SEATTLE — Edin Dzeko told a federal judge before a packed courtroom of supporters that he’s eager to go back to Bosnia and clear his name.
The 39-year-old Everett man appeared Tuesday in U.S. District Court in Seattle as part of the extradition process for alleged war crimes in his native country. The killings occurred during the civil war that tore apart the former Yugoslavia in the early 1990s. The Bosnia-Herzegovina government sought Dzeko’s arrest earlier this year in connection with killings of Croat civilians and soldiers.
In the courtroom, defense attorney David Gehrke read aloud a letter from his client.
“I will go to Bosnia,” Dzeko wrote. “I will get to have my time in court there. I will return. I know that.”
Dzeko came to the United States in 2001 and is now a U.S. citizen. Until his arrest, he worked as a lead groundskeeper for a contractor at local U.S. Navy facilities.
The killings detailed in court documents occurred in 1993, when Dzeko was 21. If convicted, he faces a minimum of 10 years in prison.
Monday’s short proceeding had nothing to do with Dzeko’s guilt or innocence. It concerned whether he had any grounds to oppose extradition. Dzeko asked to waive that right and U.S. Magistrate Judge James P. Donohue accepted.
That could send Dzeko back to Bosnia within a month, Gehrke said. The defense decided not to fight extradition, Gehrke said. Among the reasons were a lack of grounds to challenge the international extradition treaty, the status of war crimes as an extraditable offense or the probable cause for Bosnian authorities to investigate, the lawyer said.
Gehrke also conceded his client is the same Edin Dzeko that the Bosnian government is seeking. Earlier, he said the Bosnian authorities may have focused on the wrong person.
Though this wasn’t a trial, Gehrke also offered this opinion: “I believe in his innocence. I believe in him.”
A trial, if Bosnian authorities choose to pursue one, could start in six to nine months, Gehrke said. If Dzeko is convicted, time spent in federal detention in the United States would not count toward any sentence handed down by Bosnian courts.
A Beaverton, Ore., woman named Rasema Handanovic is a co-defendant. In October, a federal judge rejected her attempt to fight extradition. That puts her case in the hands of the U.S. Secretary of State, barring a successful appeal.

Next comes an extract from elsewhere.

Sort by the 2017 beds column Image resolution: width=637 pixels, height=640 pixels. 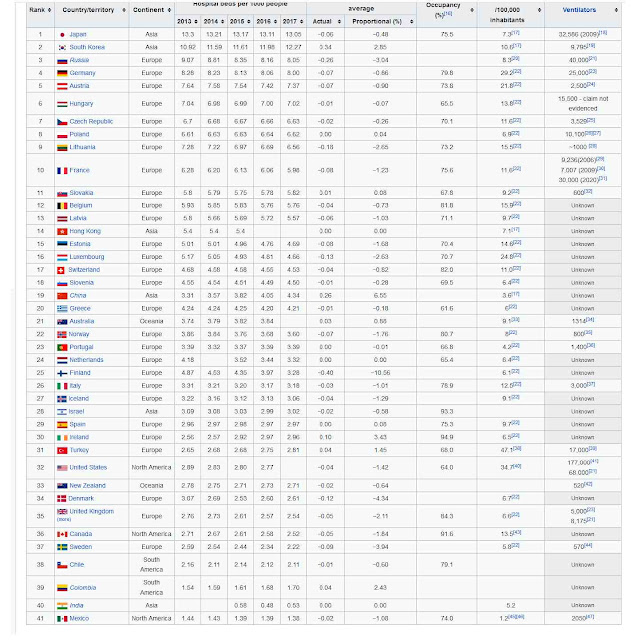pyautogui.click(x=302, y=22)
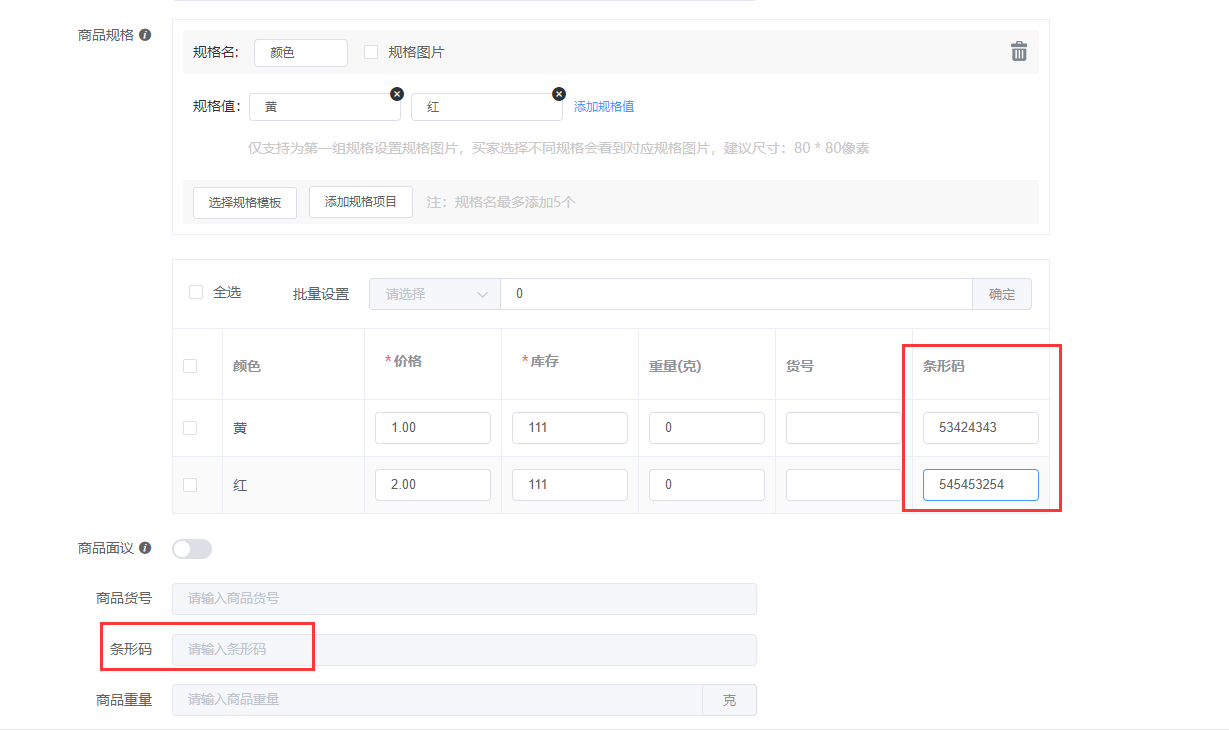Image resolution: width=1229 pixels, height=730 pixels.
Task: Select the 红 row checkbox
Action: click(x=190, y=485)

More than 30 of Dzeko’s friends and family members on Monday packed the federal courtroom in downtown Seattle. Before the judge entered, Dzeko exchanged smiles and thumbs-up with people in the crowd.
One supporter was Jasmin Grebovic, 44, who lives in Everett and has known Dzeko since the two men were youngsters growing up in southern Bosnia.
“Absolutely no doubt, no doubt he’ll prove his innocence,” Grebovic said.
The friend described the accused as a hard-working man and a father of two who loves his family. He’s know for his passion for professional sports, including basketball, American football and, most of all, soccer.
People who know Dzeko joke about him sharing a name with a fellow Bosnian who plays professional soccer for England’s Manchester City Premier League club.
The Bosnians in the courtroom came from Everett, Marysville, Burien and elsewhere in the Puget Sound area, Grebovic said. Most took time away from jobs to attend.
Dzeko has been in federal custody since April, when U.S. marshals arrived at his home in Everett’s Pinehurst neighborhood.
The extradition request alleges Dzeko was a member of an execution squad that killed Croat civilians and soldiers who had been captured and disarmed by Bosnian forces. That includes an attack on the village of Trusina. Court papers identify Dzeko as a leader of the Bosnian Army’s Zulfikar Special Purposes Detachment.
The events were part of the 1992-1995 war in Bosnia-Herzegovina that killed at least 100,000 people. Conflicts during that time pitted Eastern Orthodox Christian Serbs, Roman Catholic Croats and predominantly Muslim Bosnians against one another.
The conflict in Trusina, however, involved attacks by the Bosnia and Herzegovina army against Croat civilians and militia members. At other points in the war, Bosnian Muslims and Croats fought together against Serb forces.